ATHENS, Greece – Greece is launching the red carpet for a visit this week by Turkish President Recep Tayyip Erdogan, hoping to improve the often cold ties between the two neighbors and NATO allies at a time when Turkey's relations are being tested both the European Union and the United States.
Security in Athens will be difficult for Erdogan's arrival on Thursday, when he will meet Greek Prime Minister Alexis Tsipras and the largely ceremonial president of the country, Prokopis Pavlopoulos, before heading to northeastern Greece. the next day to talk with members of the Muslim minority in the country. The Greek authorities announced Wednesday the banning of demonstrations in the center of Athens during Erdogan's stay.
"It is a visit of exceptional importance and importance," said Greek government spokesman Dimitris Tzanakopoulos, adding that the government expected "exceptionally constructive talks". It will be Erdogan's first visit to Greece as Turkish president, although he has visited twice before as prime minister.
The talks will focus on the refugee crisis, as the Greek islands have been the gateway to Europe for migrants crossing from the Turkish coast, as well as regional relations, energy and trade ties. the European Union. Long-standing disputes with Greece, such as territorial claims in the Aegean Sea will also be on the agenda.
So will the flight to Greece of eight members of the Turkish army just after the aborted military coup last year in Turkey. The Supreme Court of Greece rejected an extradition request from Turkey and said that men who requested asylum in Greece could not guarantee a fair trial in Turkey. That caused considerable anger in Ankara.
In an interview aired on Wednesday, Erdogan told the Greek private television channel Skai TV that his country's judicial system is "the best in Europe" and claimed that Tsipras promised to return them in "15 to 20 days". during a telephone conversation just after the military arrived in Greece in a military helicopter.
"This is what he said, but unfortunately at this moment they are still in Greece," Erdogan said, adding that the military should have been handed over before the Greek courts became involved.
"If you leave it to the judiciary, there will be no result," he said. "To facilitate the work of the judiciary, you must first, as a government, take the necessary measures before assigning it to the judiciary."
Erdogan's visit comes as his country finds itself increasingly isolated on the international stage, and he could use his appearances in Athens to improve relations, some analysts say.

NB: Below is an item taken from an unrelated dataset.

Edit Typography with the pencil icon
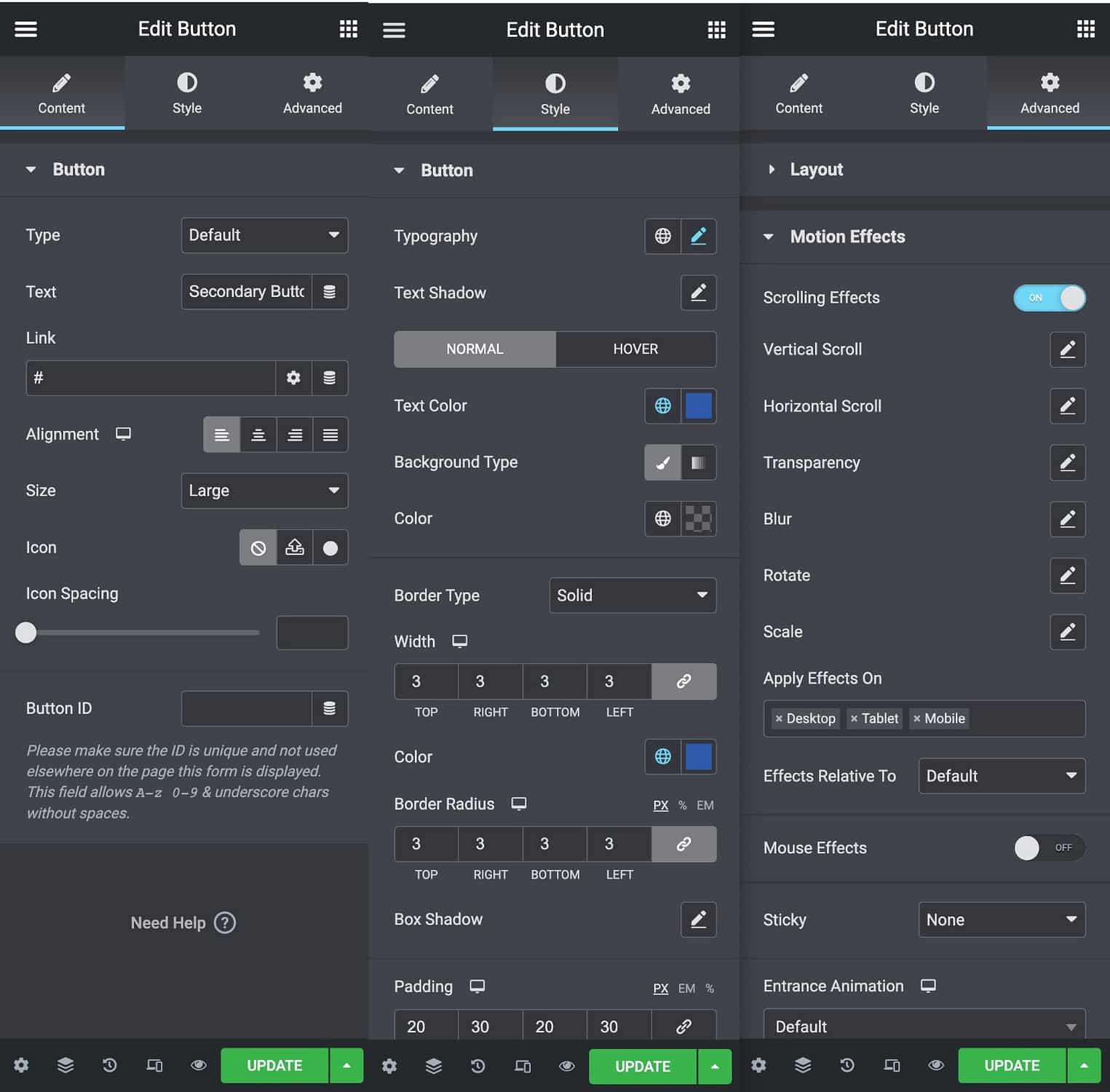1110x1092 pixels. coord(698,236)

"It is an attempt on behalf of the Turkish president to reduce tensions with the European Union, since the Turkish economy depends a lot on European capital and because he foresees that relations with the United States could lead … a negative outlook additional". said Constantinos Filis, director of research at the Institute of International Relations. "I think Erdogan … has come to the conclusion that he can not (maintain) both fronts at the same time with the West."
Turkey's ties with several European countries, Germany in particular, and the EU as a whole deteriorated significantly after the Erdogan crackdown in response to the failed coup of July 2016. Tens of thousands of Turks have been fired from his works, and tens of thousands more were imprisoned for accusations of being linked, albeit tenuously, with Erdogan's guilty man for the attempted coup: Fethullah Gulen, an Islamic cleric living in the United States. UU directs a network of schools, hospitals and companies.

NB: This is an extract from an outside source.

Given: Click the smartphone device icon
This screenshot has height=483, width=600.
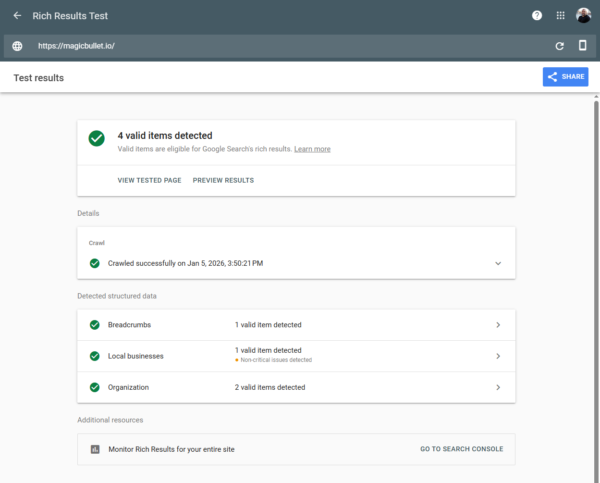Looking at the screenshot, I should coord(583,46).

Since the failed coup, Greece is the second EU country, after Poland, which invited Erdogan to visit.
Recently, tension has also increased between Ankara and Washington, particularly over the New York trial of a Turkish banker for alleged transactions with Iran. Erdogan lashed out at the trial of Mehmet Hakan Atilla on Tuesday, describing it as a US conspiracy to blackmail and sully his country.
"I think he will take the opportunity and try to show a more moderate face, at least in Turkey's relations with the EU," said Phillis. "If he decides to attack the EU and the United States from a European capital, that is, Athens, then this will create a very serious problem for the Greek government, because the Greek government will have to respond."
But many sources of tension remain between Greece and Turkey, neighbors with historically fragile relations that have reached the brink of war three times since the 1970s. Decades of thorny issues include territorial disputes in the Aegean, the Muslim minority in the northeast of Greece and the continuous occupation of the Turkish troops of the north of Cyprus.
Some of these themes "will probably be hidden under the carpet," Phillis said. "I do not think that Erdogan in the few hours he will spend in Athens has the luxury, and that Greece does not have the luxury, to talk with Erdogan about the historical difficulties and the differences in the Aegean, for example."
In Ankara, Erdogan's spokesman, Ibrahim Kalin, told reporters on Wednesday that Turkey expected the visit to "develop and deepen" the relations between the two neighbors, noting that both countries "have assumed great responsibilities to resolve the problem "of migration.
The EU failed to meet its obligations in March 2016 and said it had yet to disburse funds for Syrian refugees in Turkey, allow Turkish citizens to travel without a visa or open new "chapters" of negotiation to advance the membership of Turkey to the EU offer.
Kalin said, however, that Ankara is satisfied with Greece's support for Turkey's membership offer.
Suzan Fraser in Ankara, Turkey, contributed to this report.